Time flies when business is fun

Through gambling, gangsters and ghosts, Roc’s Blackfront Restaurant and Lounge has been serving the City of Charleston everything from baby-back ribs to Red Bull and Vodka mixers to fried frog legs and chilled Courvosier.

Current owner Michael Knoop has seen dramatic changes in the five years he has been owner.

Roc’s, 410 Sixth St., underwent a complete 10-month renovation in 1996 after Knoop took over from previous owner Dave Isbell. “I wanted to keep the original attitude of Roc’s,” Knoop said.

Knoop originally worked at the bar when he was 19.

“Of course, back then, that was legal. Roc’s was my roost,” he said.

Knoop improved everything from the wiring to the windows. The most important items that remained intact are the main floor and a classic 35-foot long walnut bar which was installed in 1941, he said.

Questions have long surrounded the historic brick building, where rumors of gambling, gangsters and even a ghost story have circulated for years.

After the renovation, Knoop uncovered interesting secrets behind the walls of one of Charleston’s historic buildings. Total boards for horseracing, gambling boards and many other secrets turned up.

Roc’s began in the early 1900s as a home for the Charleston Courier Newspaper. The original name for the bar was the Redfront.

Around the time of Prohibition, Roc’s became a speakeasy. Many coffee cups held drinks much stronger than a cup of joe. As people cheered the ponies, money was won and lost, but tradition stayed the same.

The Redfront had visitors from all over central Illinois and even some from Chicago, Knoop said. The allure of gambling and profit brought down big-name Windy City action.

“We found a buzzer system in the wall when remodeling, an early warning if someone came around that shouldn’t,” Knoop said.

Direct lines led to trucks, craps tables, roulette wheels and the total boards for horse racing. The Redfront was a downstate-style Charleston casino – if something had odds, the Redfront set them.

Some employees are rumored to believe that the body of a gangster lurks in the walls of the basement. Knoop insists this is not true, although employees have attested to a ghost wandering the Blackfront, causing disturbances after 1 a.m.

The evolution of law enforcement curbed the casino-style gambling, and a change of ownership led to the name change to Roc’s Blackfront in the early 1960s.

Roc’s Blackfront has always been a safe haven for veterans of the American armed forces from earlier wars and later was a Vietnam veterans watering hole, Knoop said.

It is not all gambling and stories, however: Roc’s remain a successful business on the Square.

Rob Murray, bartender and Roc’s employee for almost three years, describes Roc’s as “a Thursday tradition uptown with a different atmosphere, old brick buildings and an old-fashioned martini bar.”
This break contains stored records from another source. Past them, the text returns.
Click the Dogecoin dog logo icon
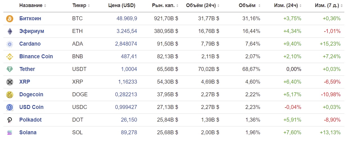The image size is (346, 143). pos(10,95)
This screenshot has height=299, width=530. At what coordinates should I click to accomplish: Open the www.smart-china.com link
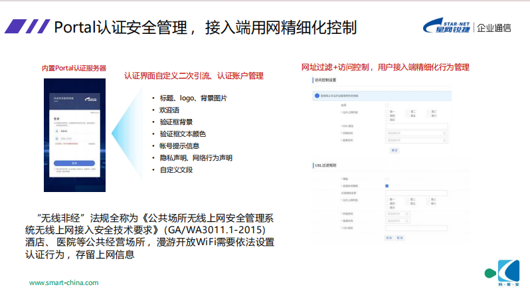point(64,282)
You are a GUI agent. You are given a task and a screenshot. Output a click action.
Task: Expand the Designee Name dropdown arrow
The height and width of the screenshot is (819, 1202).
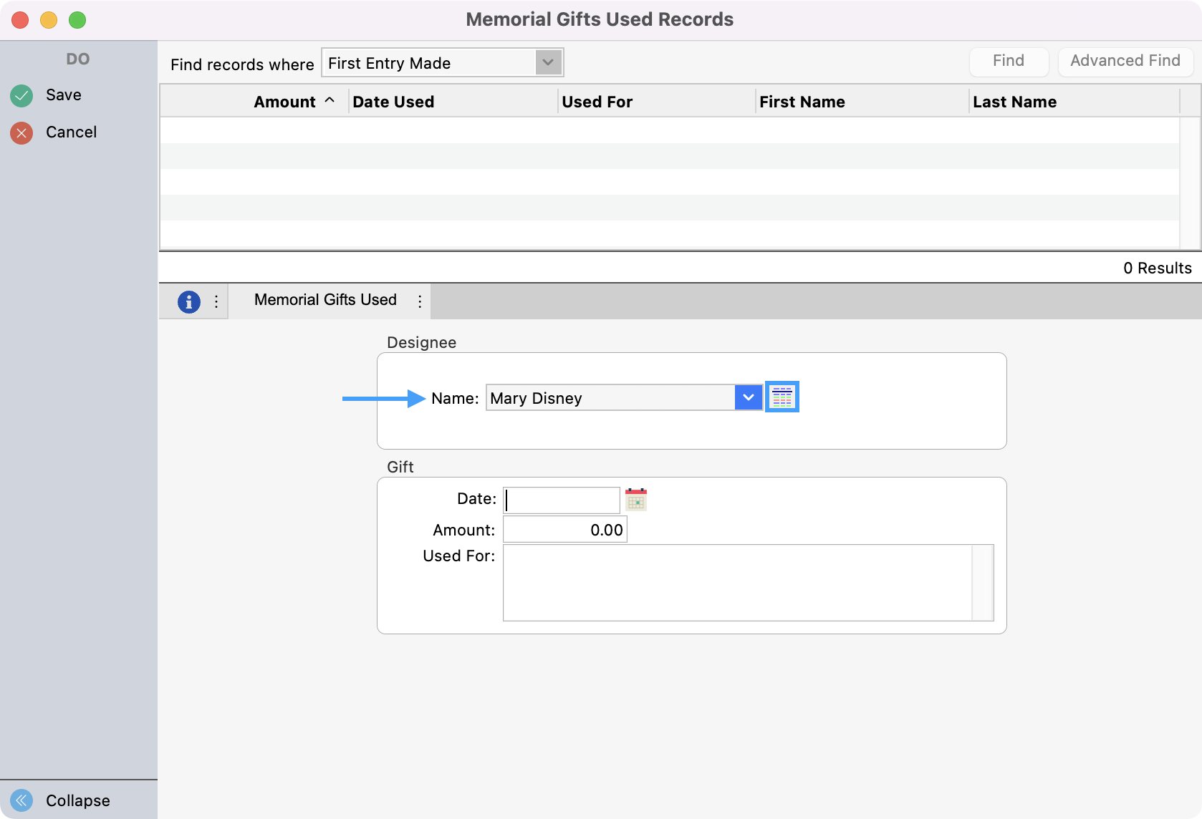[748, 397]
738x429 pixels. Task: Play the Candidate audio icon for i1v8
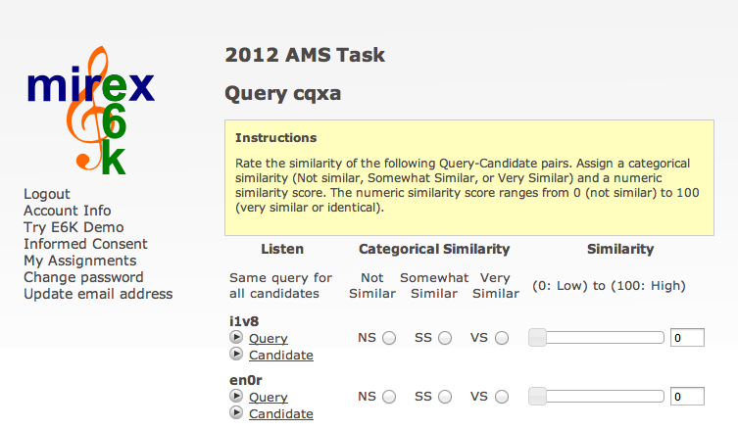click(x=236, y=354)
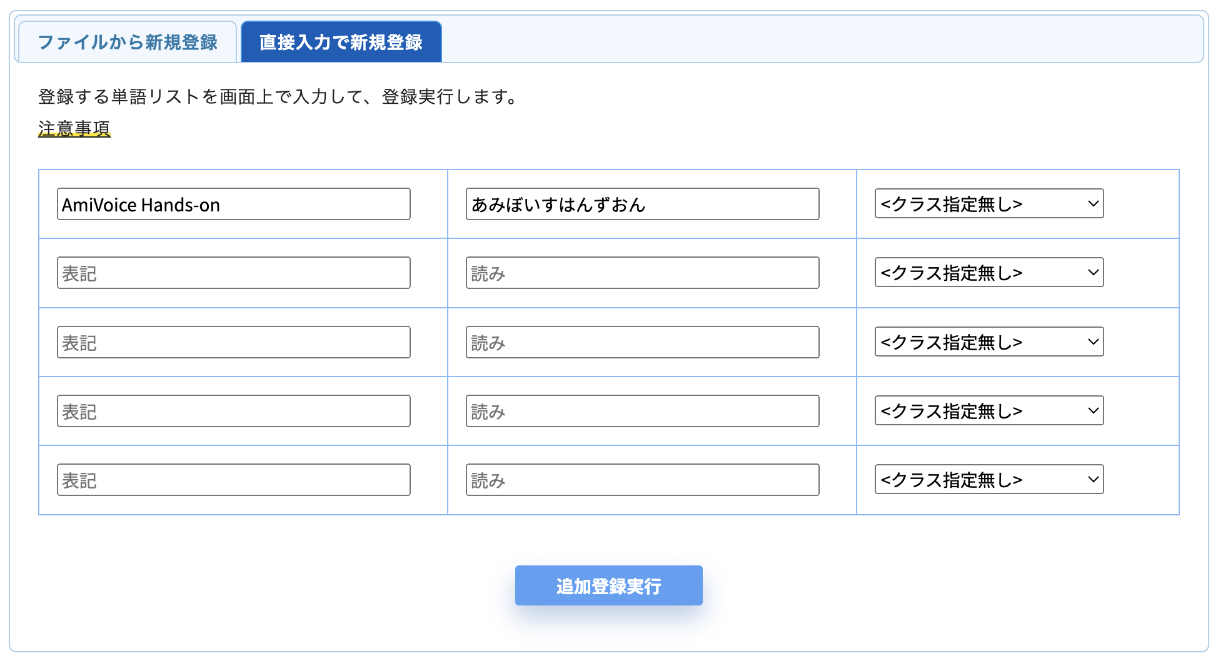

The martini bar is located upstairs, at the Top of the Roc, which has been open for more than three years. Drinks, deejays and dancing are a regular find

While the thought of ghosts may be frightening, Roc’s ribs are anything but scary.

Chris Beaupre, chef for over a year, describes Roc’s as “the place to go for the best ribs around.” Roc’s has many entrees, appetizers, and specialties, but a slab of Roc’s Baby Back Pork Ribs smothered in the “Original Norm’s Nirvana” barbecue sauce is a big seller, Beaupre said.

The sauce is named after Norm Petruschadt, Knoop’s father-in-law, who has since passed away.

Plants rest on the windows, bottles of liquor line the bar and the sight of roulette wheels, craps and poker tables hanging on the walls remind those in the dining room of the deep heritage inside.

Roc’s is open Monday through Saturday, 10 a.m. to 11 p.m., with both bars open until 1 a.m. Every day there are specials from meatloaf at noon to mixers at midnight.

Eight beers are always on tap, and it can be a great place to watch all the big games on digital cable, Knoop said.

For those who go and sit down for a beer and some ribs, they could ask Knoop about the ghosts.

He’ll just smile and laugh and tell some great stories about the Blackfront.